> [EXTRACTED TEXT]
========================================================================

There’s a good chance Sotheby’s is shopping what it calls an “irrevocable bid,” or a third-party guarantee from a buyer, like a museum, that knows they want the picture. Di Stasi said some institutional buyers have already paid $9 million-$10 million in the private market for works by female Surrealists. Naturally, Sotheby’s hopes a museum or one of its benefactors will put a slightly higher floor under the Carrington auction. Private dealers, who track the paintings, make the case that interest has been growing in these artists for decades. In 2011, LACMA put on In Wonderland, a show that caused people to take notice. Attendance was unexpectedly high, said dealer Wendi Norris, who helped arrange a number of the loans.
In 2019, Norris held a pop-up show of Carrington’s work in New York that had 6,000 visitors in three weeks. That same year, New York’s Di Donna Gallery focused more broadly on the Mexican Surrealists while featuring the work Sotheby’s will sell in May alongside Kahlo’s self-portraits and works by Varo. Two years later, the Metropolitan Museum in New York put on Surrealism Beyond Borders, a show that emphasized the international breadth of the movement, with prominent space devoted to Mexican artists as well as Carrington herself.
Last spring, Norris held a special preview of her Remedios Varo show for Glenn Lowry, the director of the Museum of Modern Art, who flew 20 members of his board and curatorial team to San Francisco to see it. Norris helped build this market by connecting curators to scholars, mounting shows, and sharing information—especially about the pricing of private deals—with collectors attracted to these artists. “I have a growing and increasingly diverse collector base—including accomplished female collectors, tech collectors, millennials, and buyers from Asia and Europe,” Norris said. “Just yesterday we sold a Carrington to a new tech client in Europe and last week we placed two Carringtons with a young, savvy fashion designer.”

========================================================================

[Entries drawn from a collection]

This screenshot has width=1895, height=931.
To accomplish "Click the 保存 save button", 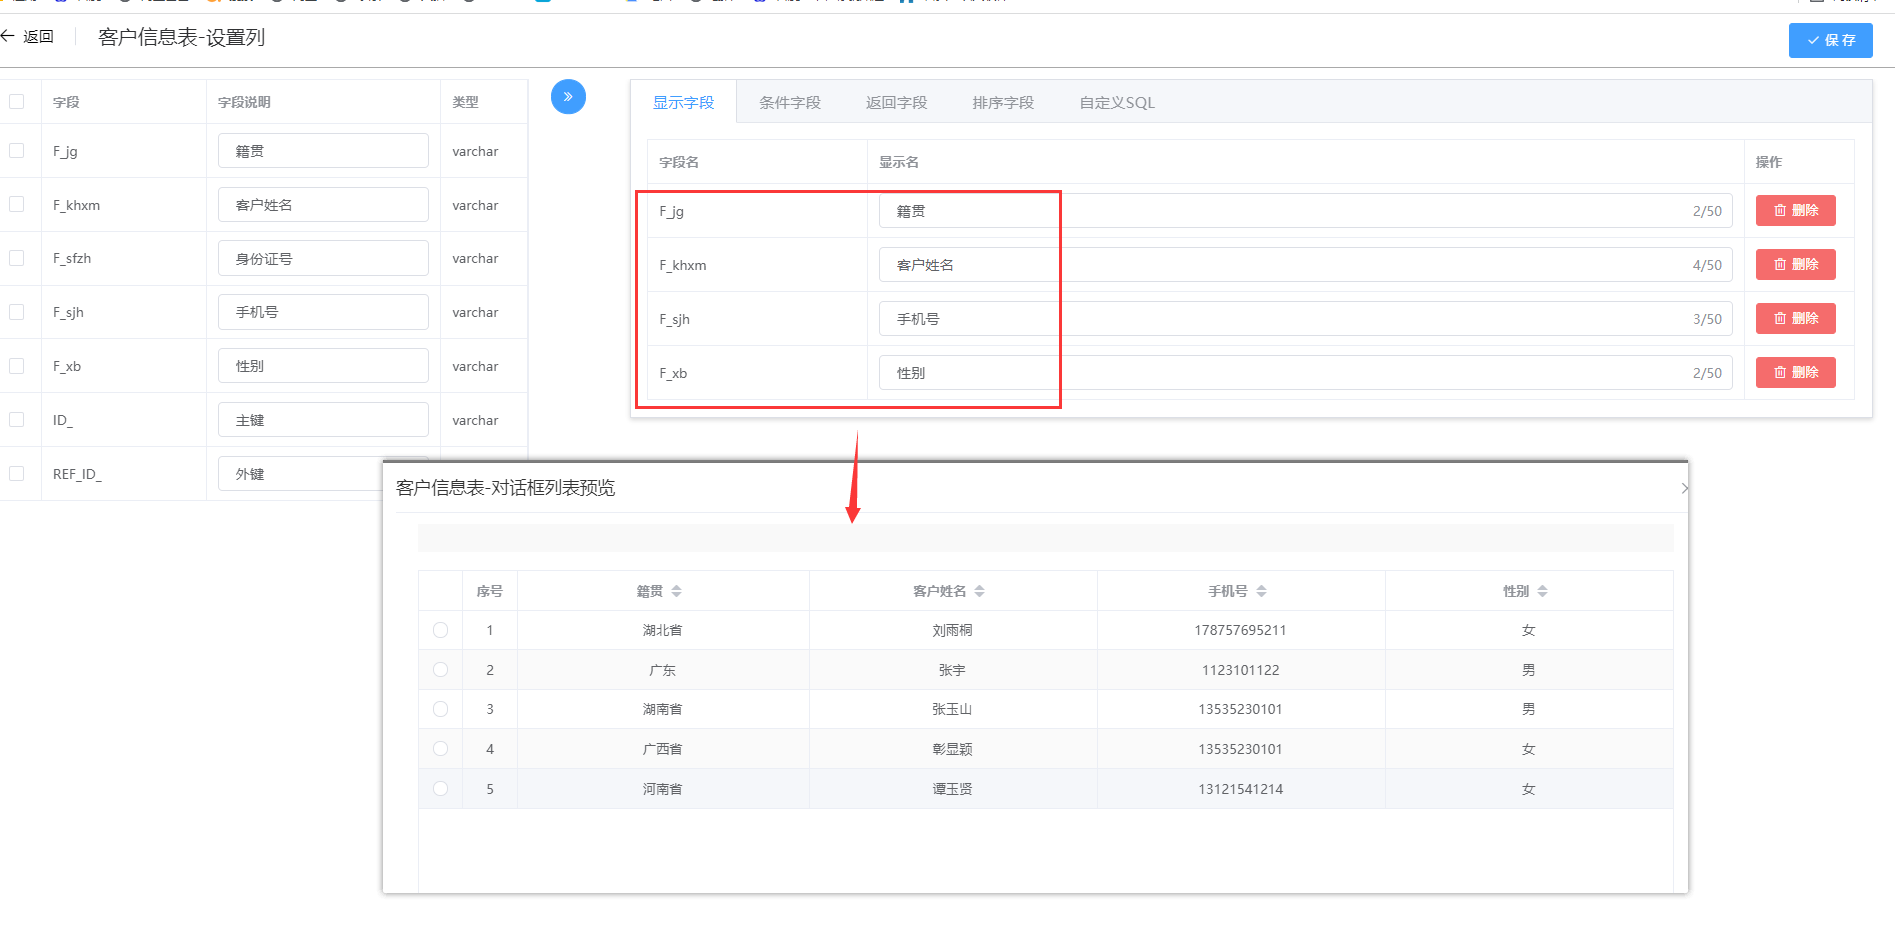I will pyautogui.click(x=1830, y=40).
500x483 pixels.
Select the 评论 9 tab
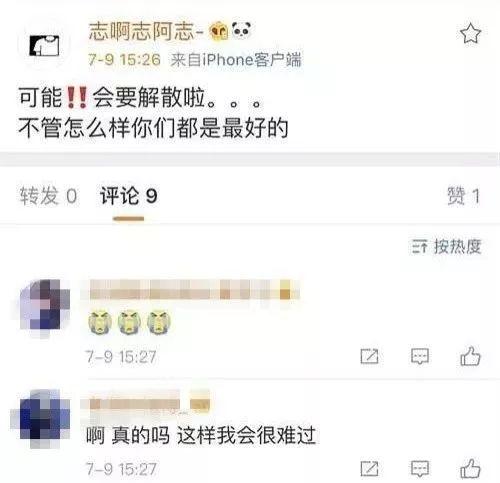point(128,196)
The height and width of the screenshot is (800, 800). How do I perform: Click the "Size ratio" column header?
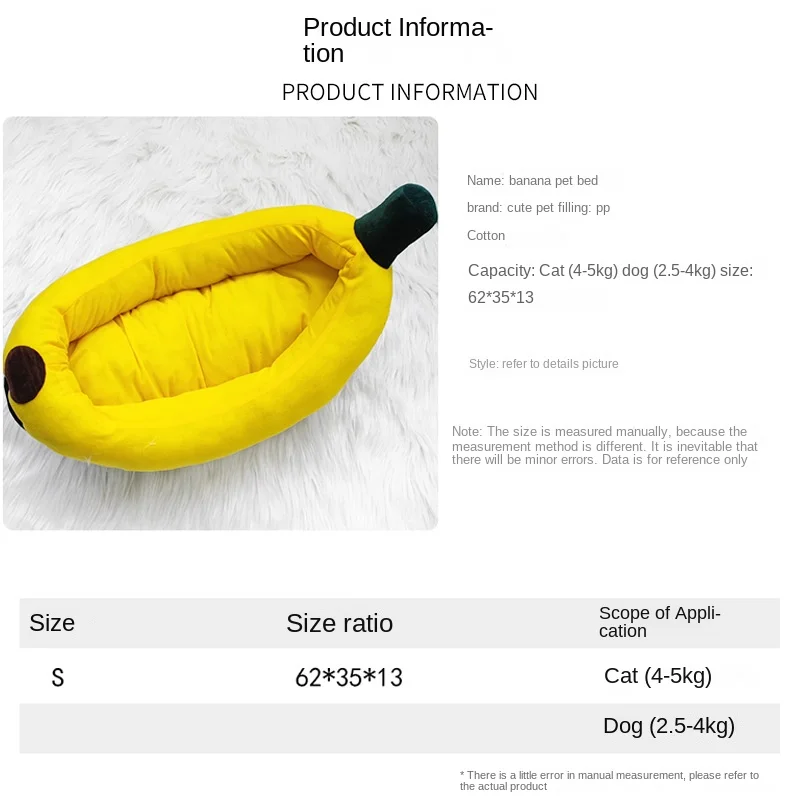tap(339, 624)
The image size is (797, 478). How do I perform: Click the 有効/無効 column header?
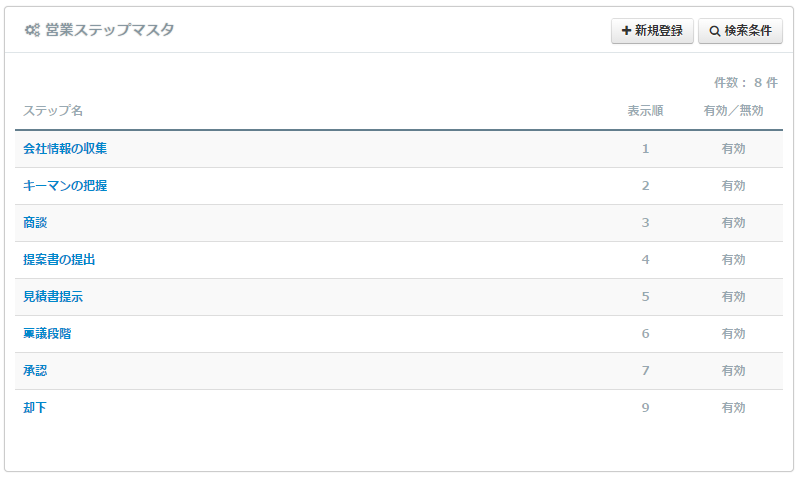[x=733, y=111]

========================================================================

> [PROMPT 1] According to the passage on the Surrealist art market, how many visitors did Norris's 2019 pop-up show of Carrington's work in New York draw?
> [PROMPT 2] Begin at the line of the records that contains "The image size", continue through the end of the records, and rewrite each line with its request, increasing every coordinate in the answers by 145. Leave the pictures out.

> [RIGHT ANSWER 1] It drew 6,000 visitors in three weeks.

> [RIGHT ANSWER 2]
The image size is (797, 478). How do I perform: Click the 有効/無効 column header?
[x=878, y=256]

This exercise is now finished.